Are you familiar with pop tubes? Resembling the corrugated section of a bendy straw, they are at the core of PopTuber, an intriguing research project from the Actuated Experience Lab at the University of Chicago.

With five motors and specialized gears a pop tube can be formed into complex, arbitrary shapes, and just as easily reset.

PopTuber shows how five motors and some specialized gears are all it takes to bend pop tubes into complex and stable 3D shapes. One can design the shapes in software, feed a pop tube into the shaper, and watch the device do the work. Importantly, the device can just as easily reset and re-use the tube. Watch the video (embedded below the page break) to see it in action and get a feel for what it can do.

In concept, it’s a little like a wire-bending machine, although wire benders are bulkier in comparison, more complex to scale, and unbending a wire is a separate process with its own hardware.
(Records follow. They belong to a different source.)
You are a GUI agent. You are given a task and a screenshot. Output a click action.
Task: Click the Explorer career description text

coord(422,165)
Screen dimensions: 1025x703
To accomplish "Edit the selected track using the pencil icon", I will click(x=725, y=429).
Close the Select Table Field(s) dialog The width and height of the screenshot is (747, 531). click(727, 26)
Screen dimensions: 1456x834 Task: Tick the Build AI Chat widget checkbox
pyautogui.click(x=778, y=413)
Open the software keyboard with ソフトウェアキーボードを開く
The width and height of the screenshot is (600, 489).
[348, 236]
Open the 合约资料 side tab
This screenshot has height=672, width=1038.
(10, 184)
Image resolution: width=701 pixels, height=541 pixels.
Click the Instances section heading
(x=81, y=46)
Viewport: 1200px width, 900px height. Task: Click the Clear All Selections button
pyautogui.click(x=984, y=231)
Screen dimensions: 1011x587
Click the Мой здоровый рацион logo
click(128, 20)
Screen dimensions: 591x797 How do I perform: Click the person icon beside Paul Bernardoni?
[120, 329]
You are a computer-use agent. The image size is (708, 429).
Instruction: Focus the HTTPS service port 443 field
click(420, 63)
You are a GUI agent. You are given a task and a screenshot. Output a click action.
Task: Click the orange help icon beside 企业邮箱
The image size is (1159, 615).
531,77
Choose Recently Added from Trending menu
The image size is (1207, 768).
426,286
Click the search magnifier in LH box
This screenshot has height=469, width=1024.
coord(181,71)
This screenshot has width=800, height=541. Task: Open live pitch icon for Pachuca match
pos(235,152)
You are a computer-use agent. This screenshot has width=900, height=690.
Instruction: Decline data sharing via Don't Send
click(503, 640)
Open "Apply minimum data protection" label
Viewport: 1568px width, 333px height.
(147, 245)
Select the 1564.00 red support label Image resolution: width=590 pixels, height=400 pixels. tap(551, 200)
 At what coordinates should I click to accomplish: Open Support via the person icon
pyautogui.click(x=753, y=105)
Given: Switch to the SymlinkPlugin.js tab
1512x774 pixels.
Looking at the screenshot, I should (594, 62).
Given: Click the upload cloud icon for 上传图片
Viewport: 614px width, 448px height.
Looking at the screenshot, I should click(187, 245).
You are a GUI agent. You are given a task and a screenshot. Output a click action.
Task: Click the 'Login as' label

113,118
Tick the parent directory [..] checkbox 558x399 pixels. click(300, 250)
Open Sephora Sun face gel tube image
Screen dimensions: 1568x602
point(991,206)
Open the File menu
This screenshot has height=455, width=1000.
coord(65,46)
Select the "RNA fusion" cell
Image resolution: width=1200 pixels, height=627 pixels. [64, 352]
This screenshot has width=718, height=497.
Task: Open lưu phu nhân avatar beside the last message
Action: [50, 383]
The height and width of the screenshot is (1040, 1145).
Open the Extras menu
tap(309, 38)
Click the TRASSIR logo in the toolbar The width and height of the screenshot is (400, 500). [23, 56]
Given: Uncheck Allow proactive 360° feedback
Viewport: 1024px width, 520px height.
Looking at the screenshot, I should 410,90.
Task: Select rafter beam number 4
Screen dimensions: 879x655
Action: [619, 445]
This project explores possibilities for a machine that can crank out complex curves on demand, such as oddball user interfaces, physical prototyping, and even a strange sort of physical display. But the real forward-thinking and interesting question researchers asked is whether this idea could be a form of programmable matter. The project shows that five actuators in a relatively compact package are all that’s needed to shape (and reset) a pop tube of arbitrary length in a programmable way, and it can scale easily to different sizes.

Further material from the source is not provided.